Take the book: Sold as a Slave, Oluadah Equiano

Dickens Museum, Russell Square

If you’re familiar with the work of Charles Dickens, chances are you’ll see London in a slightly different light. If you’re not, then the Dickens Museum can shed some. The museum is based at 48 Doughty Street, the family home where Dickens wrote Oliver Twist, Nicholas Nickleby and the Pickwick Papers. Complete with the trappings of the time, the museum also boasts a calm green escape in the form of its cafe and garden.
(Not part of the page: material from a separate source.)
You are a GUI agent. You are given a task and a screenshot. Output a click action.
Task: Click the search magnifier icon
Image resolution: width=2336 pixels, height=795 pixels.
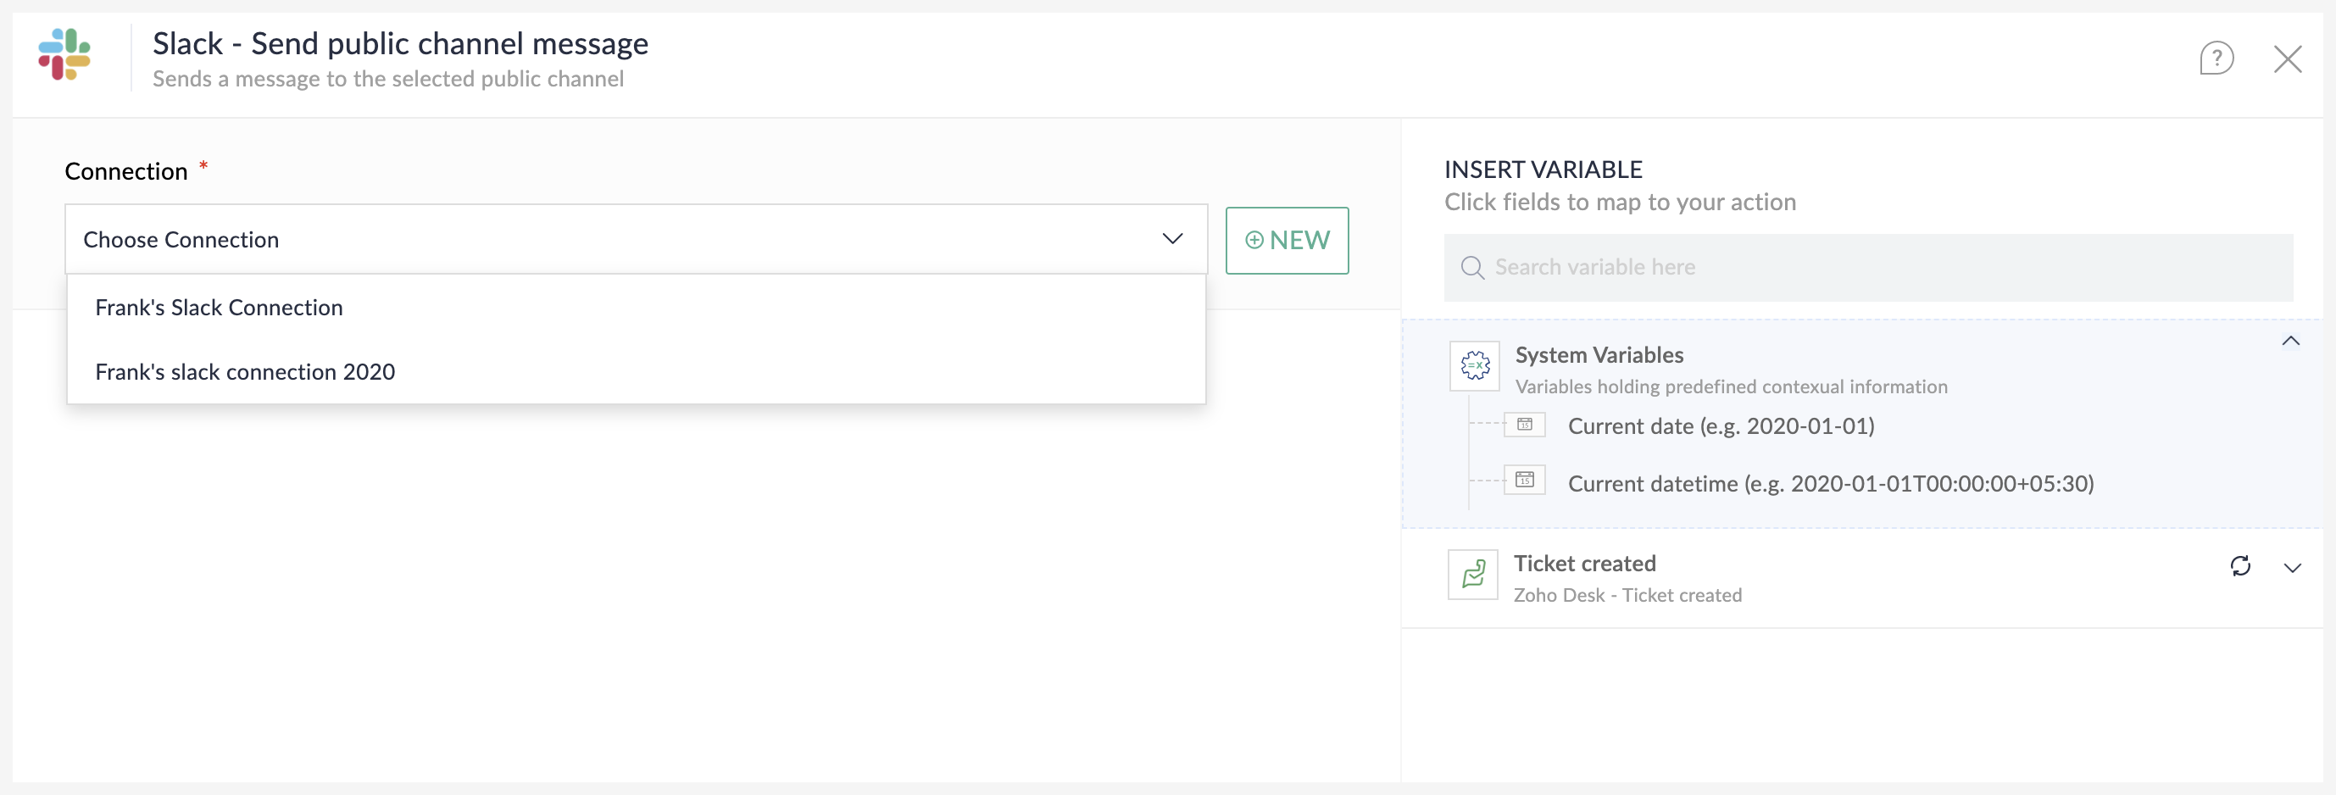1472,267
Take the book: Oliver Twist by Charles Dickens

South East

Lamb House was once owned by writer Henry James who penned many of his novels here before his friend E.F Benson took ownership of the property and was so taken by the idyllic cobbled streets of Rye he based his fictional town of Tilling here. He renamed Lamb House as Mallards, the home of Miss Mapp in his comic series, Mapp and Lucia. The House is now part of The National Trust and open to visitors where you can explore the authors' writing rooms and enjoy tea within the beautiful grounds. 
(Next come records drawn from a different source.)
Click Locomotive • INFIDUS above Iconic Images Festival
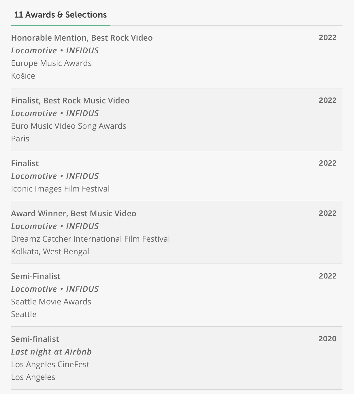 pyautogui.click(x=55, y=176)
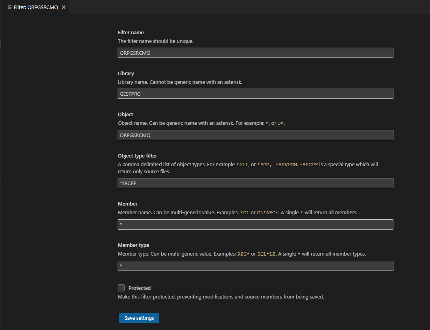Screen dimensions: 430x330
Task: Close the Filter: QRPGSRCMQ editor tab
Action: point(63,7)
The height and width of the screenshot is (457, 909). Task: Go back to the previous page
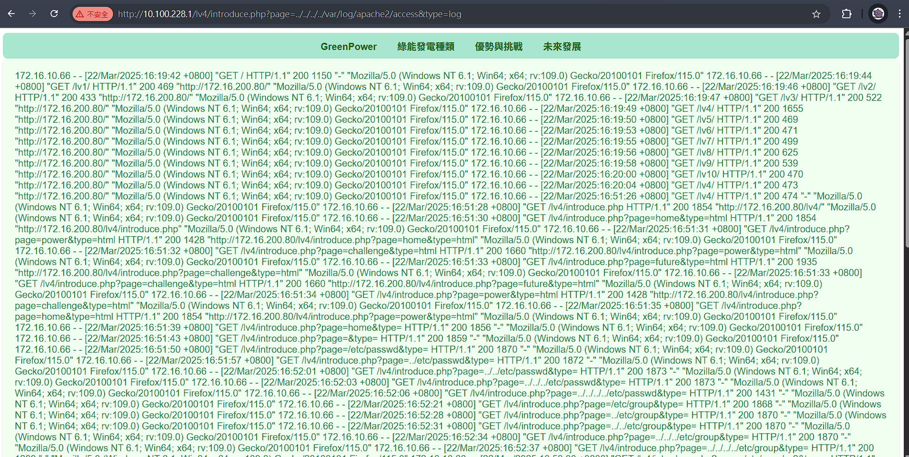tap(11, 14)
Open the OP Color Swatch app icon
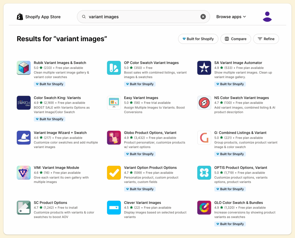The width and height of the screenshot is (295, 238). (114, 68)
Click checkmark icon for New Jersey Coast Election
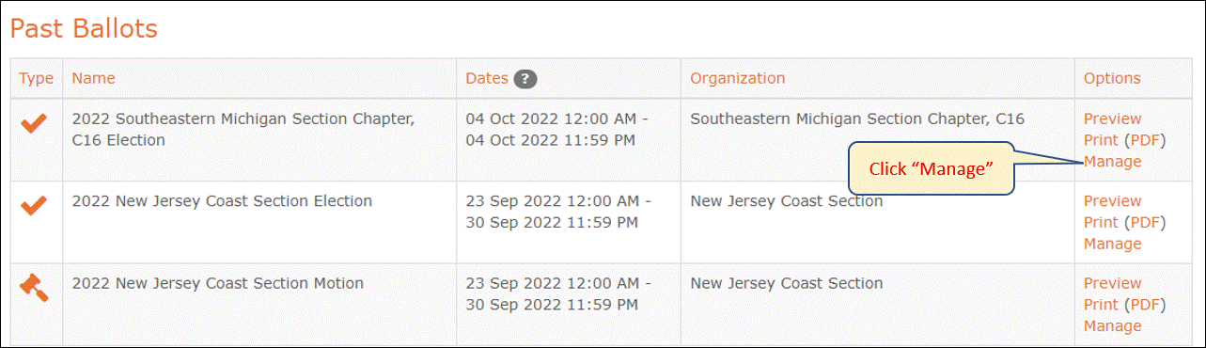 pos(34,206)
Take the book: Mapp and Lucia by E F Benson

Monks House, Sussex

The home of Virginia and Leonard Woolf is a beautiful cottage located deep in the Sussex countryside that offers a glimpse into the lives of the author and her publisher husband who lived there for over 50 years. There are plenty of treasures, from their time in the house, from the artwork created by Virginia’s sister, Vanessa Bell that adorns the walls to the picturesque writing lodge nestled in the gardens. 
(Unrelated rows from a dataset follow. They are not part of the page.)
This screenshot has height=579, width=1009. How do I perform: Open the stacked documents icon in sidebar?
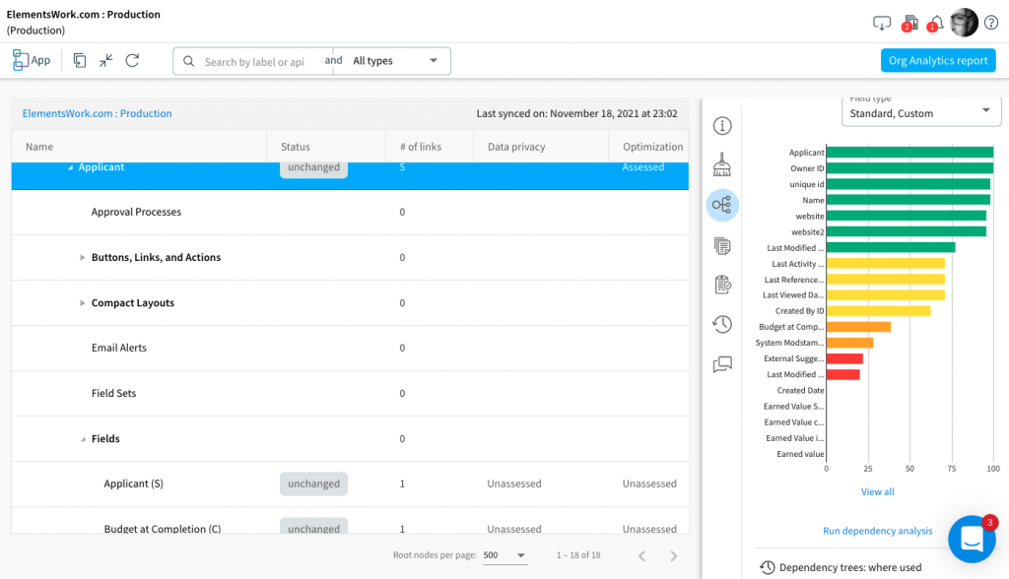tap(722, 245)
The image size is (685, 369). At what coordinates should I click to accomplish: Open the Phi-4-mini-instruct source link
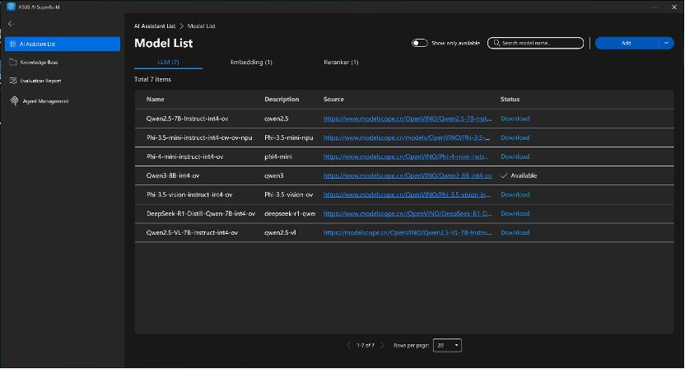click(407, 156)
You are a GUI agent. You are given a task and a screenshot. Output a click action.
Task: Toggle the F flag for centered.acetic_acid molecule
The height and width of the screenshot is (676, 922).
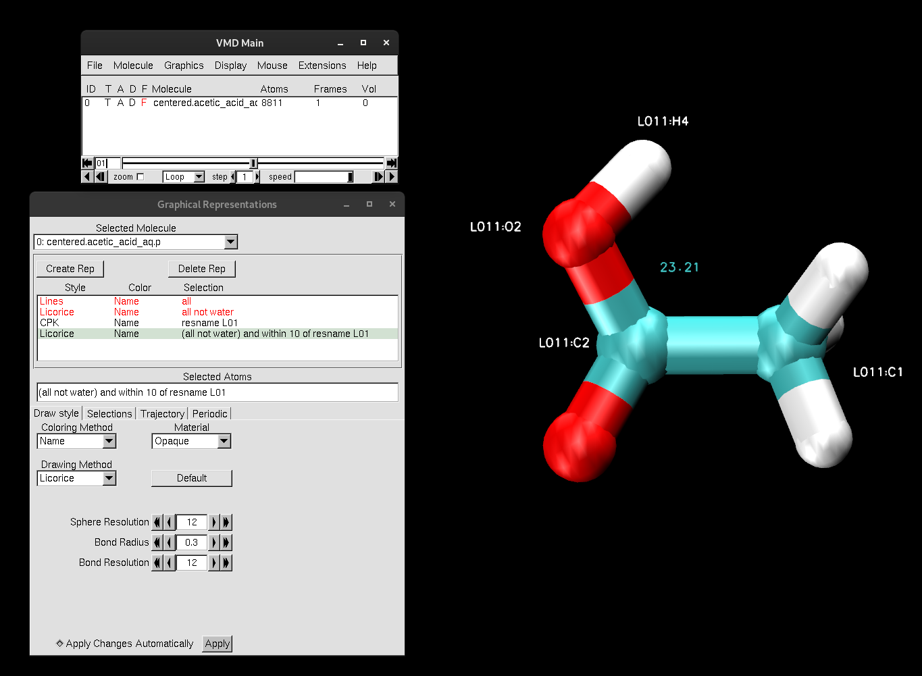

Take the book: A Room of Ones Own by Virginia Woolf

Follow in the footsteps of Christopher Robin and take a walk through Hundred Acre Wood. There are two walks inspired by the books that put Ashdown Forest on the map, which take in some of the sites of Pooh’s adventures. Remember to take your Pooh sticks and a jar of honey just in case you spot that famous bear!

Listen to the audiobook: Winnie-The-Pooh, A. A. Milne read by Alan Bennett

East of England

Southwold

Fun fact: you can actually stay in PD James’s house. The crime writer had a holiday home on the market square in the picturesque Suffolk seaside town and it’s now available to rent out; only eagle-eyed residents might figure it out, though. Look for the propensity of James’s novels and the clues in the tapestry that hangs in the stairwell. 

Regardless of where you stay in Southwold, there are other literary landmarks to uncover. It was here that George Orwell wrote A Clergyman’s Daughter, while living with his parents; take a boat down the river Orwell to get an understanding of Eric Blair’s pseudonym. 

Take the book: A Clergyman's Daughter by George Orwell

The Brecks

Straddling the Norfolk-Suffolk border, this 400 square-mile expanse of forest and flint was where Helen Macdonald was moved to write H is for Hawk. It was here, to the Brecklands, as Macdonald calls them in the book, that she was drawn - “overtired, overwrought, unpleasantly like my brain had been removed and my skull stuffed with something like microwaved aluminium foil” - to see goshawks. 

Take the book: H is for Hawk by Helen Madconald

South West

Hardy’s cottage, Higher Bockhampton

Built by his great-grandfather in 1800, this quintessential country cottage and garden is the birthplace of novelist and poet Thomas Hardy who lived here until the age 34. Hardy wrote two of his much-loved novels Far From the Madding Crowd and Underneath the Greenwood Tree within these walls before designing and building Max Gate located on the outskirts of Dorchester where he continued writing until his death in 1928. Both properties are owned by the National Trust where you can experience 19th century rural life which inspired so much of Hardy's work. 

Take the book: Thomas Hardy by Claire Tomalin

Greenway, Devon

How could so much murder emerge from such an idyllic location? Agatha Christie herself called the holiday home “the loveliest place in the world”, and it’s difficult to disagree. The 18th-century house overlooks the Dart estuary and has gorgeous glasshouses and gardens. Inside, the house has been kept to reflect how Christie and her family would have seen it in the mid-Fifties, full of beloved collectables including first editions of her novels. Hardcore fans will want to check out the Boathouse, scene of the crime in Dead Man’s Folly.